Scientific workflows are the state-of-the-art approach for analyzing large datasets across a wide range of domains, including bioinformatics, remote sensing, astronomy, physics, and many others. In recent years, significant effort has been devoted to the portability and reusability of workflows, enabling a workflow developed by one research group to be reused on another group’s cluster or with another dataset, with
only minimal to no adaptation. For this purpose, ScientificWorkflow Management Systems (SWMSs) have become agnostic to the infrastructure, enabling similar execution on HPC, in the Cloud, or on in-house clusters. As a result, SWMSs often lack mechanisms for users to optimize aworkflow’s execution for their specific dataset and cluster. The absence of fine-grained optimization typically leads researchers to overprovision resources, which in turn produces suboptimal scheduling plans, resulting in unnecessarily long makespans and requiring scientists to wait longer for results.

We identify four potential bottlenecks that increase the workflow’s makespan, arising from limitations in the state-of-the-art technology for reusing workflows on different clusters or datasets.
a) Scheduling decisions are based on incomplete information, as relevant metadata is not properly transferred to the compute infrastructure.
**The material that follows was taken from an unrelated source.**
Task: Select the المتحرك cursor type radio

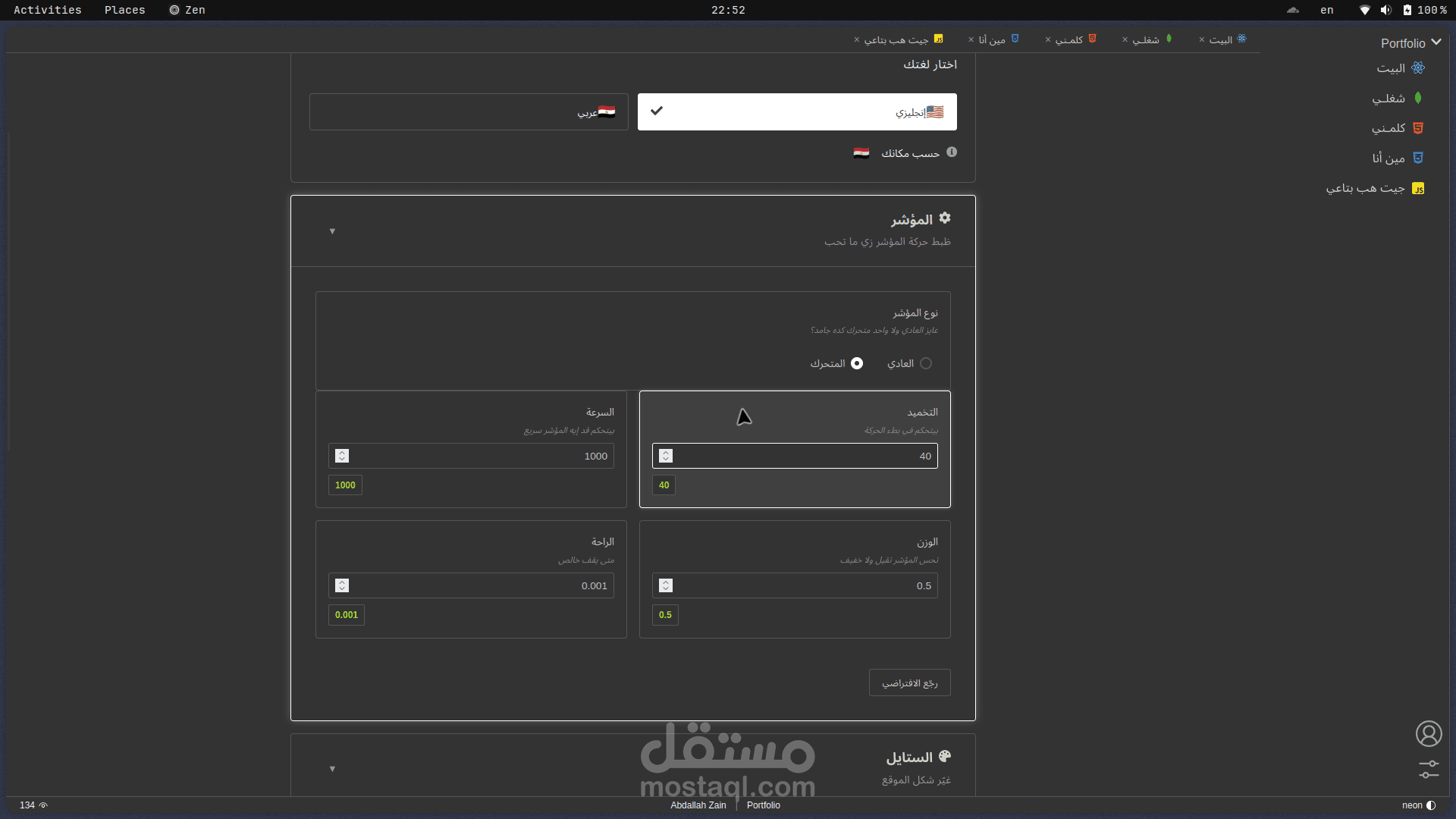Action: [857, 364]
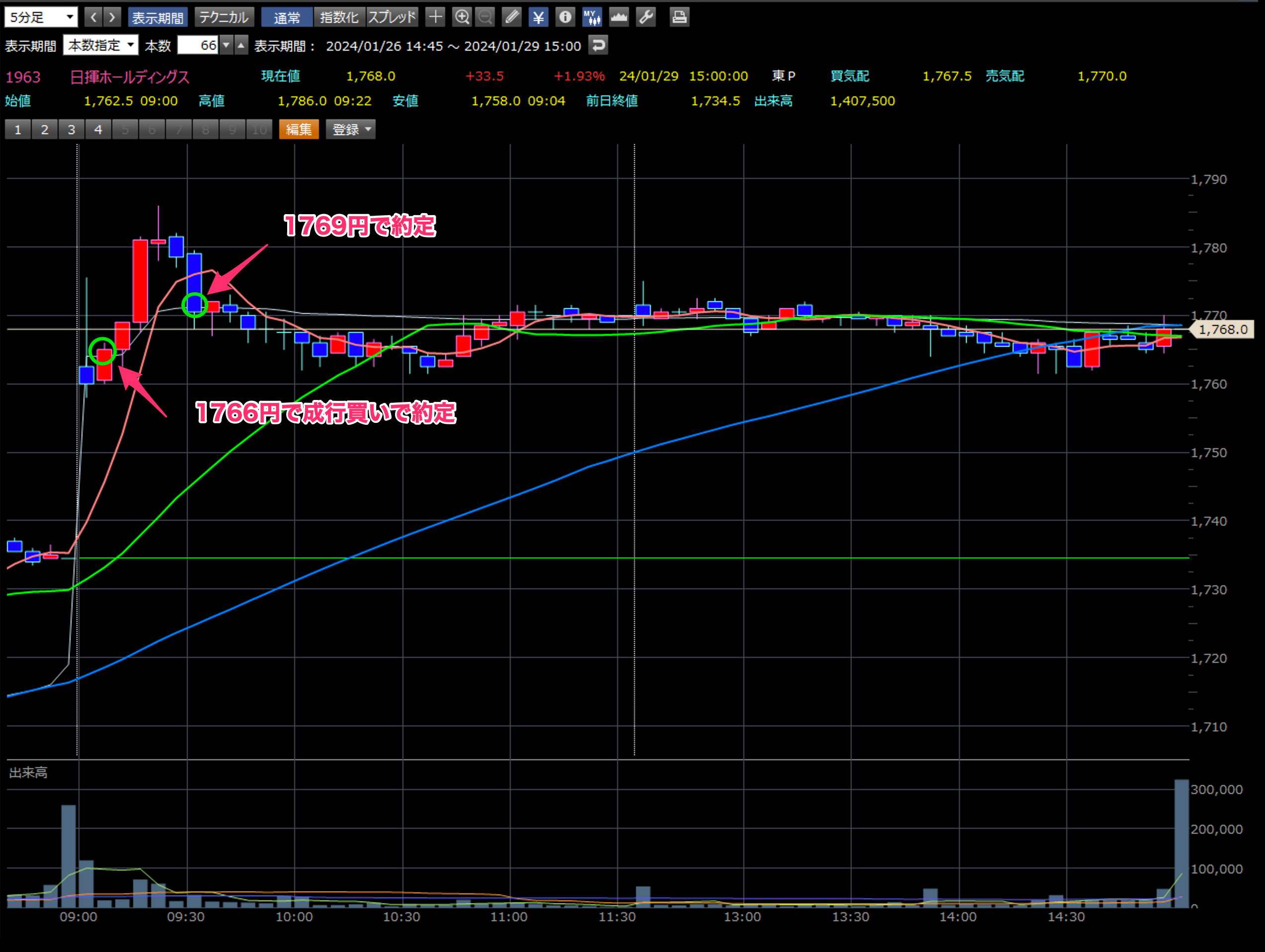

This lack of context results in suboptimal workflow executions.
b) Network performance varies across clusters, causing workflows to experience I/O bottlenecks on some, but not all, systems.
c) Users tend to overestimate memory requests per task, as the value needs to hold true for other data sets as well, and often fluctuates.
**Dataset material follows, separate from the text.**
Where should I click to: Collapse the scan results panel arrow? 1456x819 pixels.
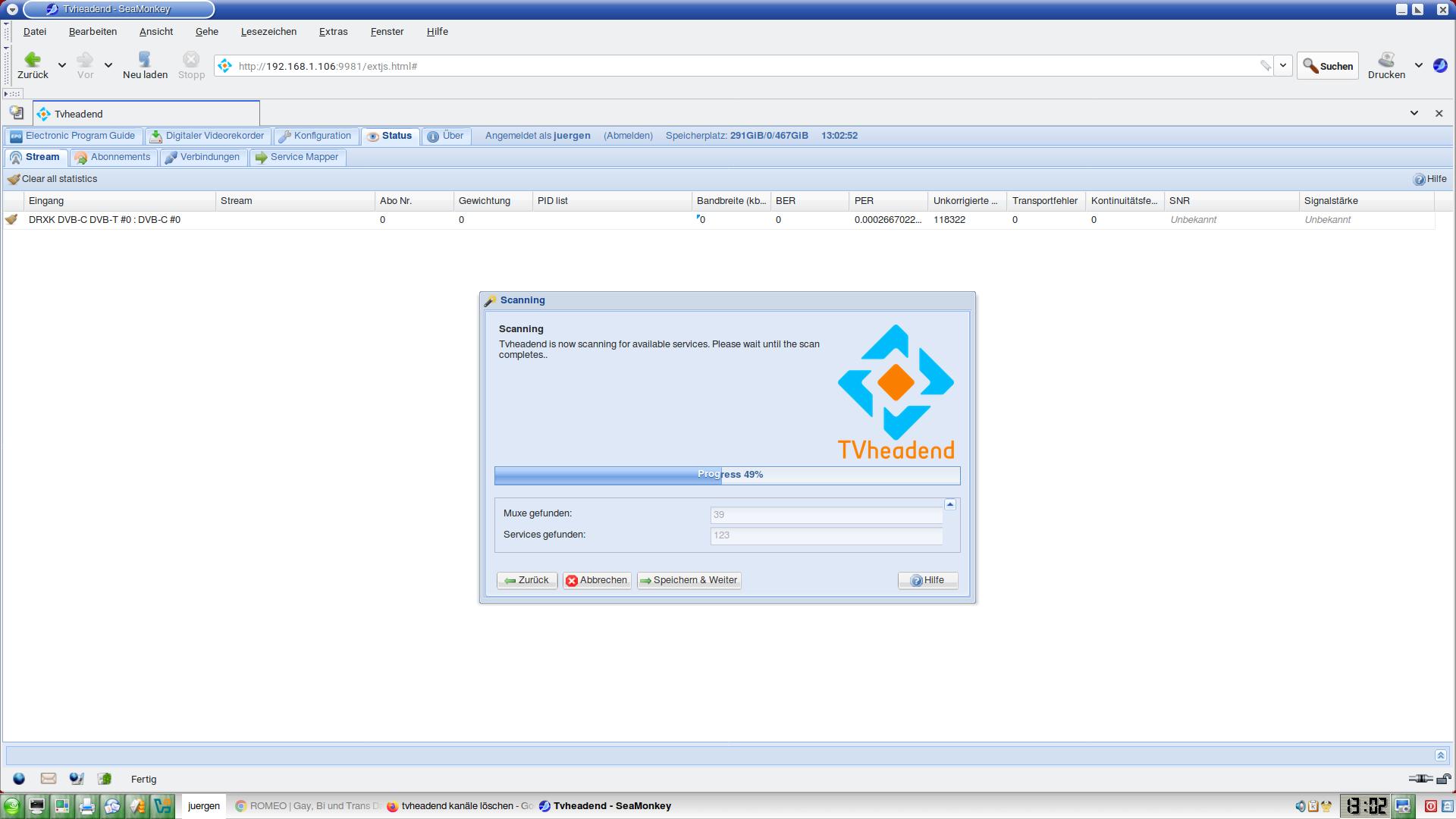point(950,504)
d) As with memory, the CPU is often overpredicted, since it is assumed that all threads of a task run at 100% all the time.

In this thesis, we develop an interface to exchange workflow information between an SWMS and a Resource Manager (RM). This integration allows for more informed scheduling decisions and adaptive resource allocation. Through this interface, RMs can obtain sufficient information to tailor workflow execution to their specific infrastructure characteristics automatically.
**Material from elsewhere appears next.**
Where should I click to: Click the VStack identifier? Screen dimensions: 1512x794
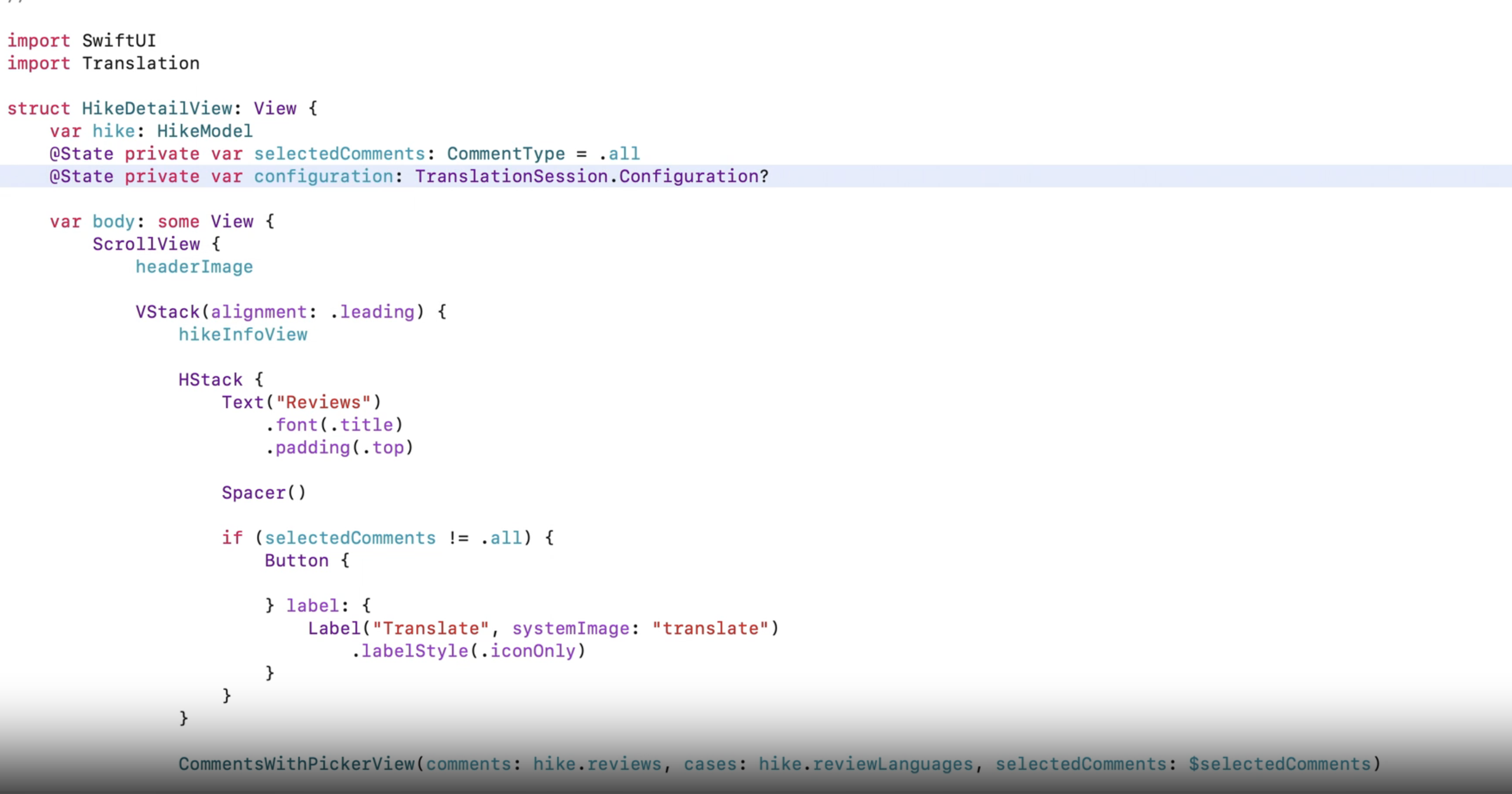click(x=167, y=312)
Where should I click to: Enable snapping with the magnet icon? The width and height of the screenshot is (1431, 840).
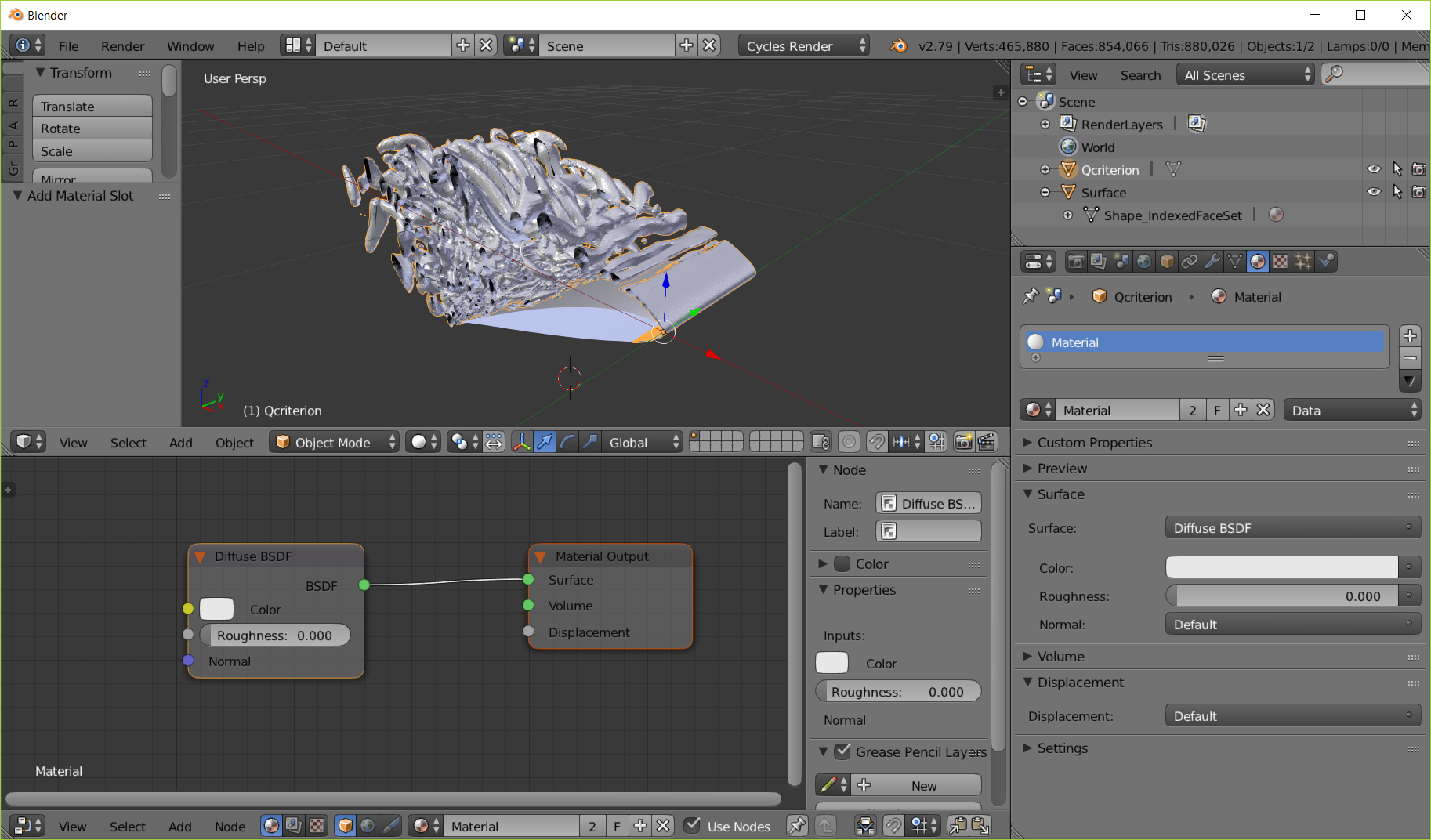pos(877,441)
Building on this foundation, we develop two adaptive workflow optimization strategies. First, we present a new scheduling approach that considers the workflow’s structure and data transfer between tasks, leveraging speculative copies to prepare tasks across multiple nodes, to resolve scheduling and I/O bottlenecks, addressing bottlenecks (a) and (b). Second, we introduce a new approach to size memory requests of tasks online, aiming to improve throughput in memory-limited clusters,
addressing bottleneck (c). Finally, we combine these strategies and extend them with a CPU-sizing approach to demonstrate their combined benefits and overall potential, addressing bottleneck (d).
The results of our prototype, together with Nextflow and real state-of-the-art workflows and datasets, indicate that we can reduce the makespan substantially on state-of-the-art clusters.